Он нашел его лежащего на диване в беспамятстве, не
раздетого. Лицо его страшно изменилось. Берсенев тотчас приказал хозяину с
хозяйкой раздеть его и перенесть на постель, а сам бросился к доктору и привез
его. Доктор прописал разом пиявки, мушки, каломель и велел пустить кровь.
— Он опасен? — спросил Берсенев.
— Да, очень, — отвечал доктор. — Сильнейшее
воспаление в легких; перипневмония в полном развитии, может быть, и мозг
поражен, а субъект молодой. Его же силы теперь против него направлены. Поздно
послали, а впрочем, мы все сделаем, что требует наука.
Доктор был еще сам молод и верил в науку.
Берсенев остался на ночь. Хозяин и хозяйка оказались добрыми
и даже расторопными людьми, как только нашелся человек, который стал им
говорить, что надо было делать. Явился фельдшер — и начались медицинские
истязания.
К утру Инсаров очнулся на несколько минут, узнал Берсенева,
спросил: «Я, кажется, нездоров?» — посмотрел вокруг себя с тупым и вялым
недоумением трудно больного и опять забылся. Берсенев поехал домой, переоделся,
захватил с собой кое-какие книги и вернулся на квартиру Инсарова. Он решился
поселиться у него, по крайней мере на первое время. Он огородил его кровать
ширмами, а себе устроил местечко около диванчика. Невесело и нескоро прошел
день. Берсенев отлучился только для того, чтобы пообедать. Настал вечер. Он
зажег свечку с абажуром и принялся за чтение.

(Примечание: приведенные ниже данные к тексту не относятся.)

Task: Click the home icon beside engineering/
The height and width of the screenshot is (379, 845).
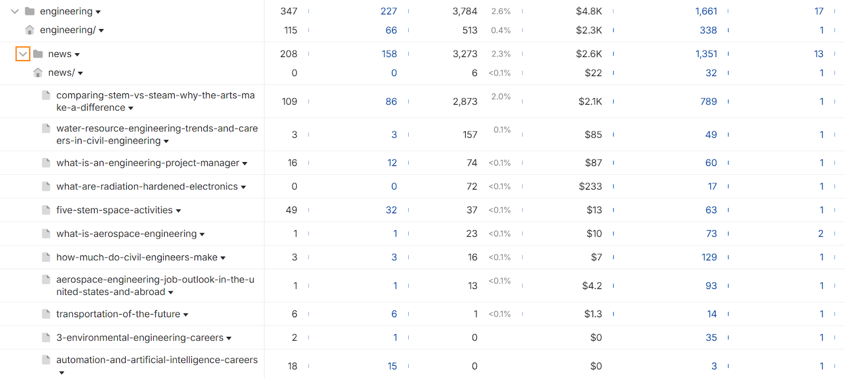Action: point(30,30)
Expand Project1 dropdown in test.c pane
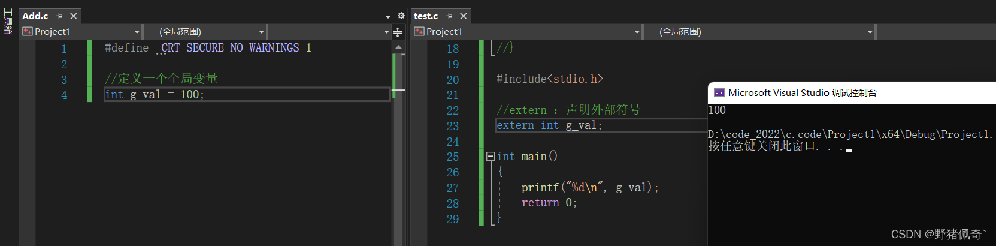996x246 pixels. pyautogui.click(x=637, y=32)
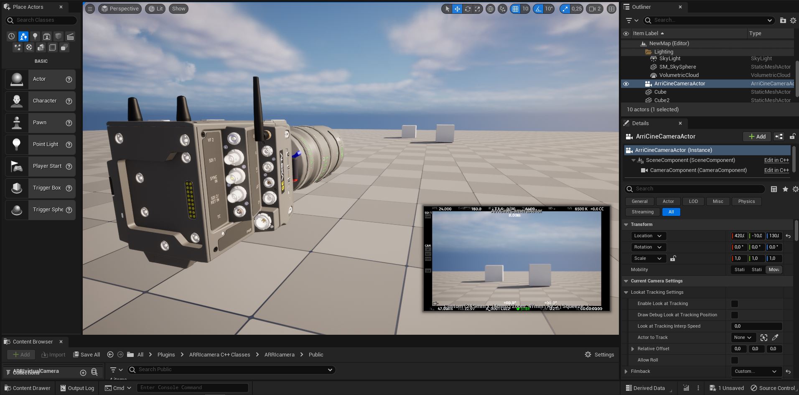Switch to the Physics filter tab
The width and height of the screenshot is (799, 395).
(746, 202)
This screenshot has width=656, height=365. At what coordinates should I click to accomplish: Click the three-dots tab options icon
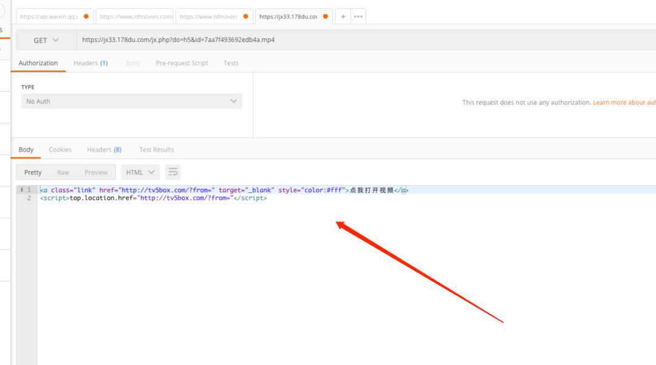358,16
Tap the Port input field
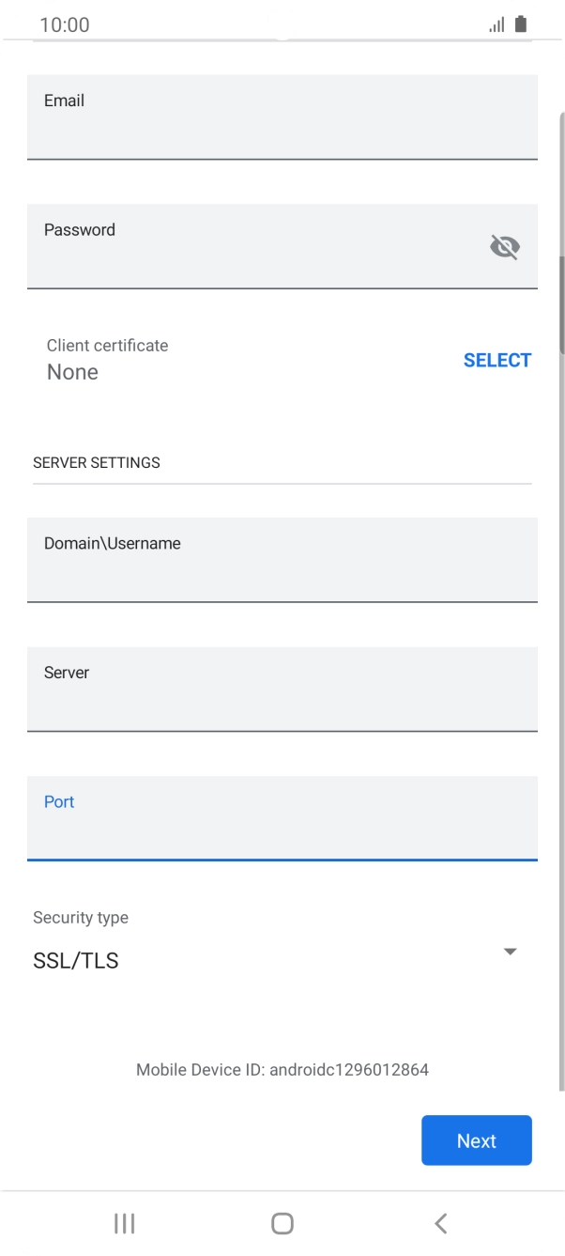This screenshot has width=565, height=1256. click(x=282, y=818)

Все было тихо кругом. У хозяев за
перегородкой слышался то сдержанный шепот, то зевок, то вздох… Кто-то у них
чихнул, и его шепотом побранили; за ширмами раздавалось тяжелое и неровное
дыхание, изредка прерываемое коротким стоном да тоскливым метанием головы по
подушке… Странные нашли на Берсенева думы. Он находился в комнате человека,
жизнь которого висела на нитке, человека, которого, он это знал, любила Елена…
Вспомнилась ему та ночь, когда Шубин нагнал его и объявил ему, что она его
любит, его, Берсенева! А теперь… «Что мне теперь делать? — спрашивал он
самого себя. — Известить ли Елену об его болезни? Подождать ли? Это
известие печальнее того, которое я же ей сообщил когда-то: странно, как судьба
меня все ставит третьим лицом между ними!» Он решил, что лучше подождать. Взоры
его упали на стол, покрытый грудами бумаг… «Исполнит ли он свои замыслы? —
подумал Берсенев, — Неужели все исчезнет?» И жалко ему становилось молодой
погибающей жизни, и он давал себе слово ее спасти…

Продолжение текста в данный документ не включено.